------ Provided entries
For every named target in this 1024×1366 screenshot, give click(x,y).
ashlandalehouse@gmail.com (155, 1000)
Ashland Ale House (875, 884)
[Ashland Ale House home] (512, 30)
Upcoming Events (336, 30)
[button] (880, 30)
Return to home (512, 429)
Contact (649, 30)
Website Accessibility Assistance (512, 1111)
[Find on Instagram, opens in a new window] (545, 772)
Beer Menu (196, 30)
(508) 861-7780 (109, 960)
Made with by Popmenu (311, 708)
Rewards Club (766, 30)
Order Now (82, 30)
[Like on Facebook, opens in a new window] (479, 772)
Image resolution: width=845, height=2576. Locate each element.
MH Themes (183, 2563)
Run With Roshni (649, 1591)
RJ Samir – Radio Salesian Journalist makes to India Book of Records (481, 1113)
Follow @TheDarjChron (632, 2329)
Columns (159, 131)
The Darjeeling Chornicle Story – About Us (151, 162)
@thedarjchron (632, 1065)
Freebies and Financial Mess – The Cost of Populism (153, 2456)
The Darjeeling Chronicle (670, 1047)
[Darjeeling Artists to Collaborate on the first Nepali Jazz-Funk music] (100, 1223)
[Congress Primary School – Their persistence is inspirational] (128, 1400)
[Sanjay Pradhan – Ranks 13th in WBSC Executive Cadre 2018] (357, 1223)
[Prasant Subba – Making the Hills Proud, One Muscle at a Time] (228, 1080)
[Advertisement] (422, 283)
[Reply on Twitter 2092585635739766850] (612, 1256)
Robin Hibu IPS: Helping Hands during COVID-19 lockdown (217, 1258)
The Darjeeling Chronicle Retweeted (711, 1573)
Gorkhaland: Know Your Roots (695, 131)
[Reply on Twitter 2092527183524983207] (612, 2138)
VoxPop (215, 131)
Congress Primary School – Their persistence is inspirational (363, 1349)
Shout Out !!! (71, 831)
------------
■ Description of the task ■
In the entries above, one line contains "The Darjeeling Chronicle (670, 1047)" and another contains "[Sanjay Pradhan –". Reproduce exactly those two lines and the lines between them, nothing else.

■ Answer below ■
The Darjeeling Chronicle (670, 1047)
[Darjeeling Artists to Collaborate on the first Nepali Jazz-Funk music] (100, 1223)
[Congress Primary School – Their persistence is inspirational] (128, 1400)
[Sanjay Pradhan – Ranks 13th in WBSC Executive Cadre 2018] (357, 1223)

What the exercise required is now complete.